What you will do.
Find the line containing "Task: Open the Tất cả seat filter" in the data below and repeat it, along with all later lines, exactly through the last one.

Data provided.
◇ ◇ ◇
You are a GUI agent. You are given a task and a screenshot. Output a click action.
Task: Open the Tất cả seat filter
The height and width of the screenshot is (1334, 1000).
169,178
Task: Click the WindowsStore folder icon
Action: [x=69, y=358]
◇ ◇ ◇
Answer for this exercise.
Task: Open the Tất cả seat filter
The height and width of the screenshot is (1334, 1000).
169,178
Task: Click the WindowsStore folder icon
Action: [x=69, y=358]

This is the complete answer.